TASK TO COMPLETE: Extract, word for word, the passage of the cultural heritage excerpt below that begins at the words "The Nature of Cultural" and ends after the words "the same time.".
--- START OF EXCERPT ---
The Nature of Cultural Heritage
Public Goods
Many cultural heritage assets have been identified as having the public good characteristics of nonexclusion and shared consumption. Nonexclusion implies that it is difficult if not impossible to exclude nonpayers from enjoying the benefits of the good. In the case of many monuments and buildings with architectural elements relevant to cultural heritage, it is clear that nonexclusion applies. Shared consumption means that multiple consumers can enjoy the same good simultaneously without reducing the benefit to any one individual. This, too, is relevant for some cultural heritage assets as many consumers can enjoy viewing the exterior façade of the Cathedral of Notre Dame or an archaeological site at the same time.
The economics of market failure tells us that due to the rational free-riding behavior of consumers when public goods are present, these goods will not be provided in socially optimal levels by markets. It is this market under-provision that invokes a potential role for the government provision of public goods. The appropriate role of government in the provision and protection of cultural heritage is thus a key topic for the economics of cultural heritage. Questions regarding whether the destruction of cultural heritage assets should be regulated are studied by cultural heritage economists, as is the determination of the socially optimal amount of investment in a region or nation’s cultural heritage assets. Once government has invested in cultural heritage assets as theory predicts, another question for the economics of cultural heritage is whether that investment actually provides social benefits that outweigh the costs of the protection.
Externalities
Externalities are said to exist when economic actors other than those directly involved in the market transaction are affected by the production or consumption of the good. Second-hand smoke is a classic example of a negative externality since innocent bystanders are negatively affected from the actions of the smoker. When negative externalities are present, market outcomes are not efficient since the market provides more than the socially optimal amount of the good. Positive externalities also exist when bystanders receive benefits from the actions of others. When positive externalities are present, the market will provide less than the socially optimal amount of good.
There are many cases where positive externalities exist with cultural heritage assets. One example can be found in the protection of architectural elements in historic districts that lead to the increased prices of neighboring properties. Similarly, if an individual has protected an old mill or barn from destruction by maintaining the property on his or her own land, the entire community will benefit from that protection since the cultural heritage asset is being maintained as a visual reminder of the historic, symbolic, and perhaps aesthetic values of regional culture.
Many cultural heritage assets are provided by private parties, of course. Private parties regularly maintain cultural heritage sites such as cemeteries without the assistance of government intervention. And in addition to fine examples of architectural heritage that may be owned by private individuals, Native American rock drawings and burial grounds may be found on what is now private property, due to the history of land transfers. The protection of those assets may be optimal for the collective good, but private individuals will tend to under invest in their protection given the nature of externalities. As a result, the inventory of cultural heritage assets may decline over time.
Government intervention in markets where externalities are present comes in many forms. One form of government intervention is the regulation of activities that promote positive externalities or discourage negative externalities. In the instance of cultural heritage, governments regulate historic districts and prohibit the destruction, sale, or commercial use of certain kinds of cultural artifacts. However, it is difficult to regulate cultural heritage if governments are not aware of the assets, as is sometimes the case when the heritage assets are completely contained on private property.
--- END OF EXCERPT ---
--- START OF LISTED RECORDS ---
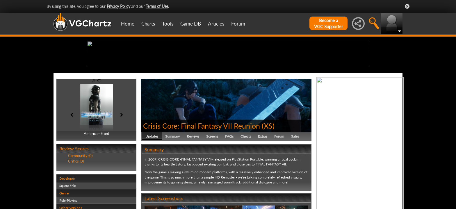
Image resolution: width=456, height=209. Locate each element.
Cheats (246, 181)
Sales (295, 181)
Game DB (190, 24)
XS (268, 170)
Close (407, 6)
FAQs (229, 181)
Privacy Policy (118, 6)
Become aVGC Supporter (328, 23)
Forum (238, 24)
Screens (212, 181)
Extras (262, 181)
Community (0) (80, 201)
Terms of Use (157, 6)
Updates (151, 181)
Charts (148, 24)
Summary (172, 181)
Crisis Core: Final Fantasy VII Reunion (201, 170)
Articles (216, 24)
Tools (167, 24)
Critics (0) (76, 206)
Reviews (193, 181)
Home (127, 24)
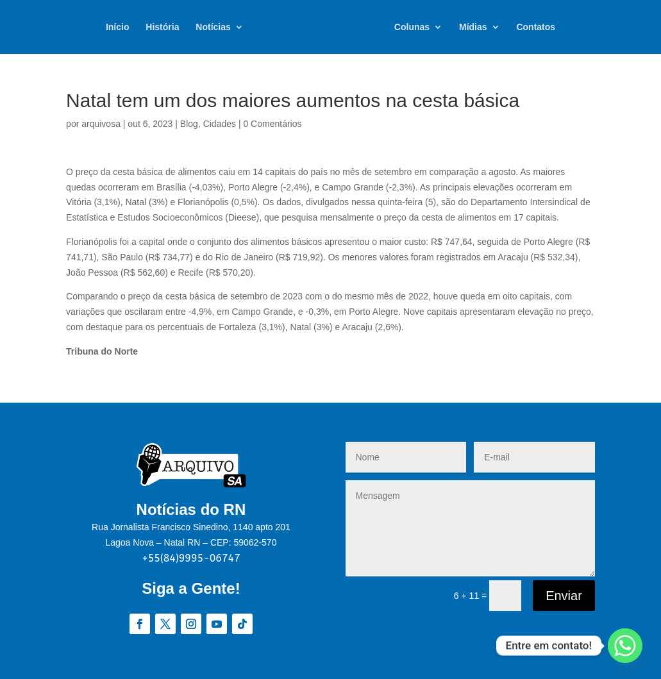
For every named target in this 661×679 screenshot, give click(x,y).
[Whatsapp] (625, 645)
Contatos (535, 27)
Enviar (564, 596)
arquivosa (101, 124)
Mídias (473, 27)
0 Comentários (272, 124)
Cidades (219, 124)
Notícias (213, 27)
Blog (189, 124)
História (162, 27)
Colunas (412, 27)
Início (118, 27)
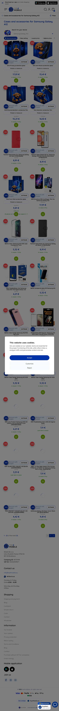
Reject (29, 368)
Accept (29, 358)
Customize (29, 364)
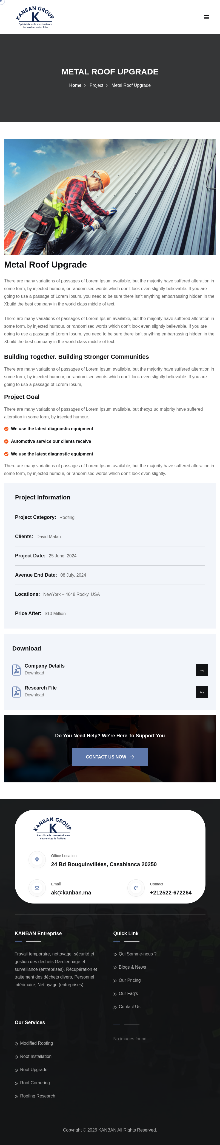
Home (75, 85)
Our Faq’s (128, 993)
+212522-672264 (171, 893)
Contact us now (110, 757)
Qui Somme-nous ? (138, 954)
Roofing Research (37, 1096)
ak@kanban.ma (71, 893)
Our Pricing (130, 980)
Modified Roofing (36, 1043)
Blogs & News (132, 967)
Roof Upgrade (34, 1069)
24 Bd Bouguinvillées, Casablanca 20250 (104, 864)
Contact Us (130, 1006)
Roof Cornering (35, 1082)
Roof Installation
--- END OF LISTED RECORDS ---
ANSWER TO THE PROBLEM:
The Nature of Cultural Heritage
Public Goods
Many cultural heritage assets have been identified as having the public good characteristics of nonexclusion and shared consumption. Nonexclusion implies that it is difficult if not impossible to exclude nonpayers from enjoying the benefits of the good. In the case of many monuments and buildings with architectural elements relevant to cultural heritage, it is clear that nonexclusion applies. Shared consumption means that multiple consumers can enjoy the same good simultaneously without reducing the benefit to any one individual. This, too, is relevant for some cultural heritage assets as many consumers can enjoy viewing the exterior façade of the Cathedral of Notre Dame or an archaeological site at the same time.